At the current pace of progress, India will miss the global target of 75 per cent reduction in new HIV infections from the base value in 2010. “Annual new HIV infections have declined by more than 60 per cent since 2000. However, the rate of their decline has been much slower in recent years and far behind the pace needed to reach the 2020 target,” the Ministry of Health says.
The good news is that adult HIV prevalence in the 15 to 49 year age group continues to decline, though the rate of reduction is slow. From 0.28 per cent adult HIV prevalence rate in 2015, India is down to 0.22 per cent today.
Chandigarh (0.20 per cent), Punjab (0.18 per cent) and Haryana (0.18 per cent) have a lower rate of adult HIV prevalence as compared to the national average.
Mizoram with 2.04 per cent rate has the highest HIV prevalence rate among adults in India; Jammu and Kashmir at 0.03 per cent rate has the lowest.
A major take-away from the findings is the continuing feminisation of the AIDS epidemic in India. Slightly more than two fifths (42 per cent) of the total estimated PLHIVs in India were females.
Females constituted 40 per cent of new HIV infections among adults and 31 per cent of AIDS-related deaths among them.
With 3.30 lakh PLHIVs, Maharashtra has the highest number of HIV-positive people in India contributing 15 per cent of the total PLHIV population.

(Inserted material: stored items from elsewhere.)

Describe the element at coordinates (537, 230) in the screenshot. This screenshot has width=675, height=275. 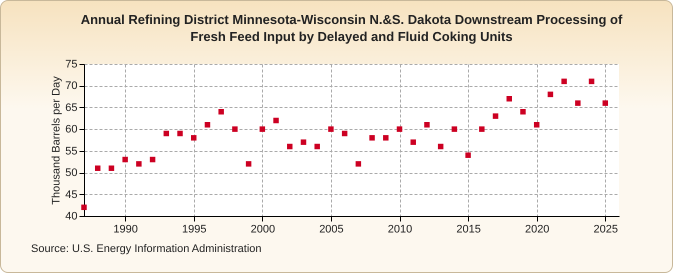
I see `x-tick-label: 2020` at that location.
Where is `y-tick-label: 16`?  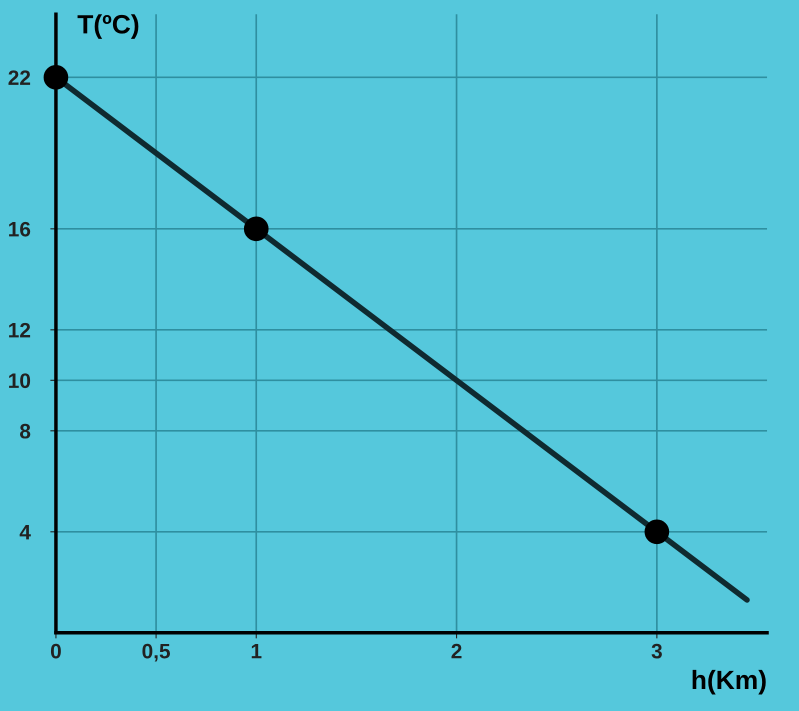 y-tick-label: 16 is located at coordinates (20, 230).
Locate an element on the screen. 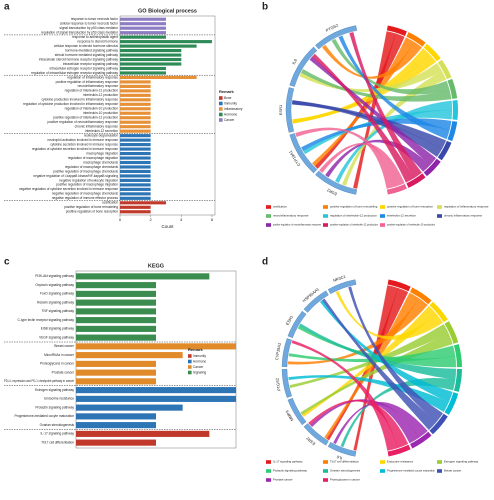  category-label: VEGF signaling pathway is located at coordinates (56, 337).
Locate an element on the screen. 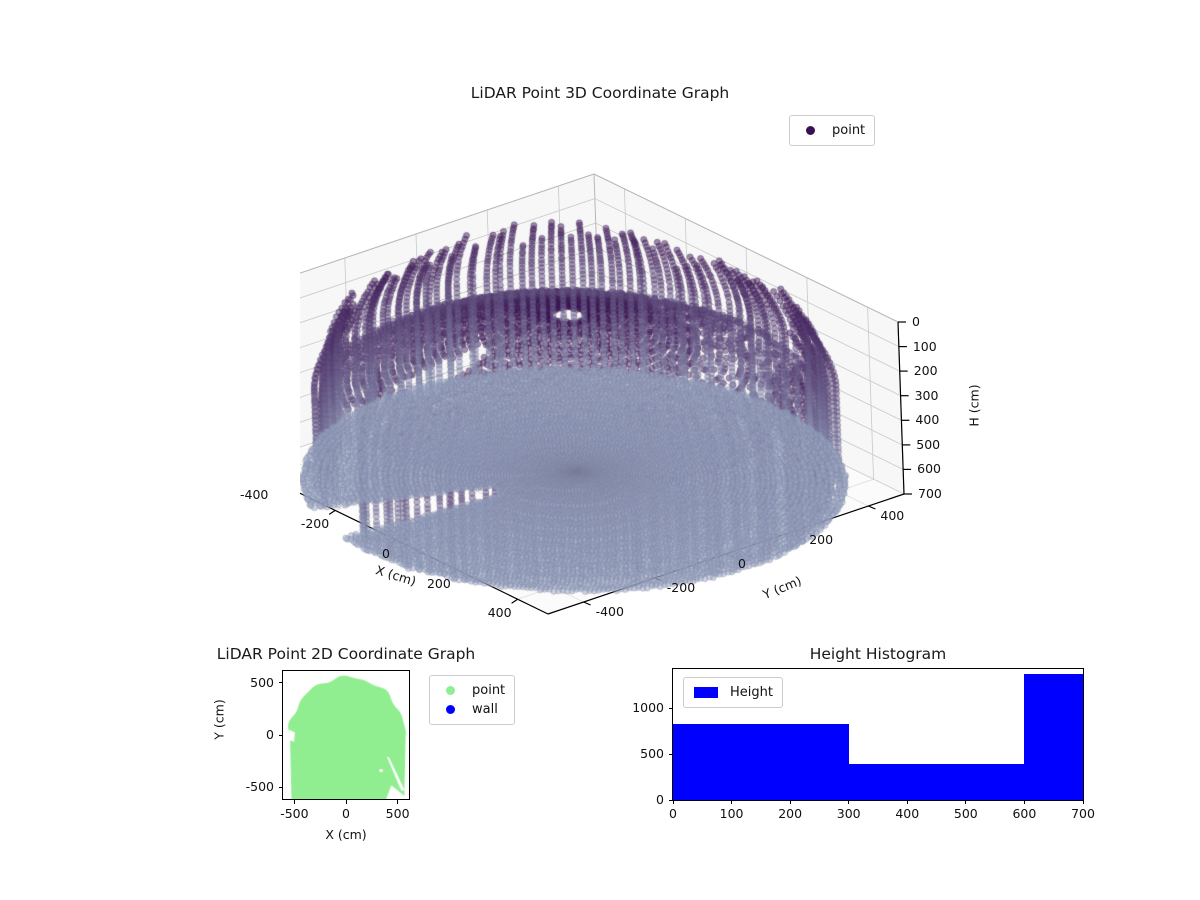  scatter3d-ztick: 0 is located at coordinates (916, 322).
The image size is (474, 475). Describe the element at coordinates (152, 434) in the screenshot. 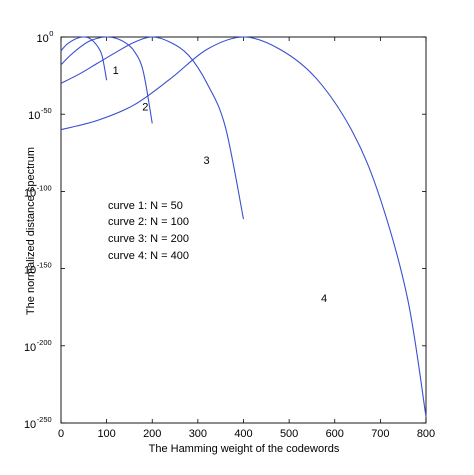

I see `x-tick-label: 200` at that location.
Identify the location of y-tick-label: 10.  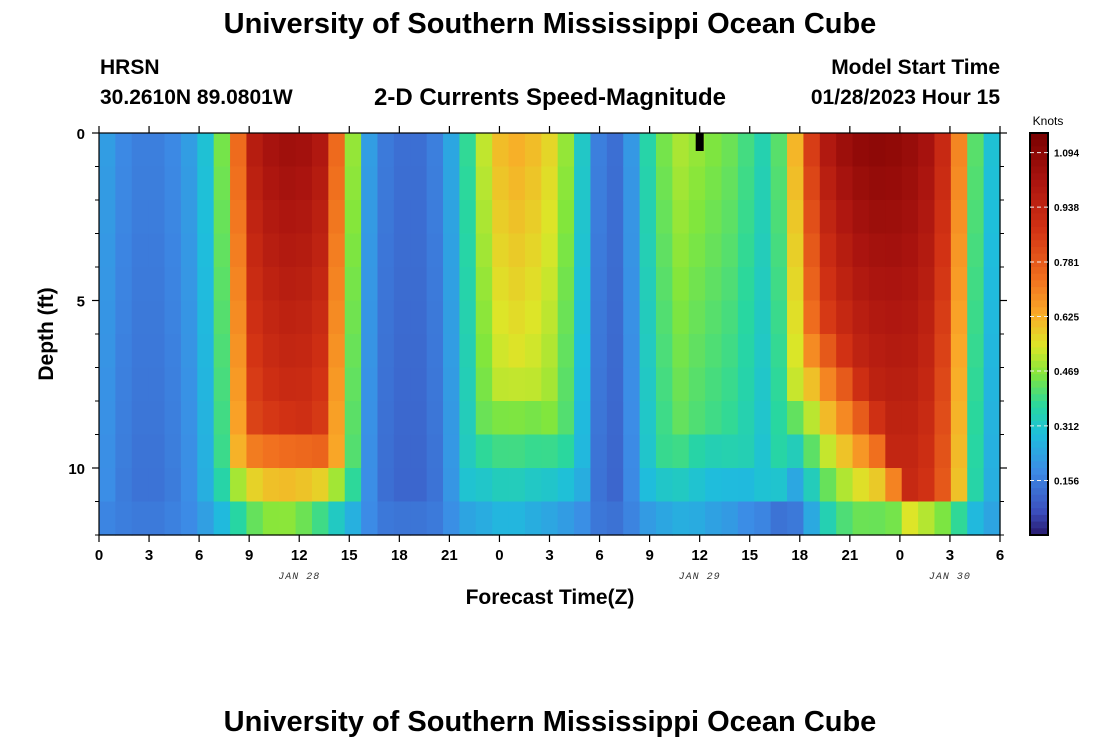
(76, 470).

Telangana leads India in new HIV infections, contributing 9,324 infections out of 87,000.
Nationally, 69, 110 PLHIVs died of AIDS related causes in 2017. AIDS-related deaths have dropped in all states, except in Haryana, Assam, Bihar, Jharkhand, Delhi and Uttarakhand.
The recent Supreme Court order de-criminalising same sex relationships among consenting adults is expected to help the MSM people report their disease and seek HIV treatment.
India has pledged to end AIDS by 2030. The just notified HIV/AIDS Prevention and Control Bill that guarantees legal rights to PLHIVs is also expected to help India achieve its anti-AIDS targets.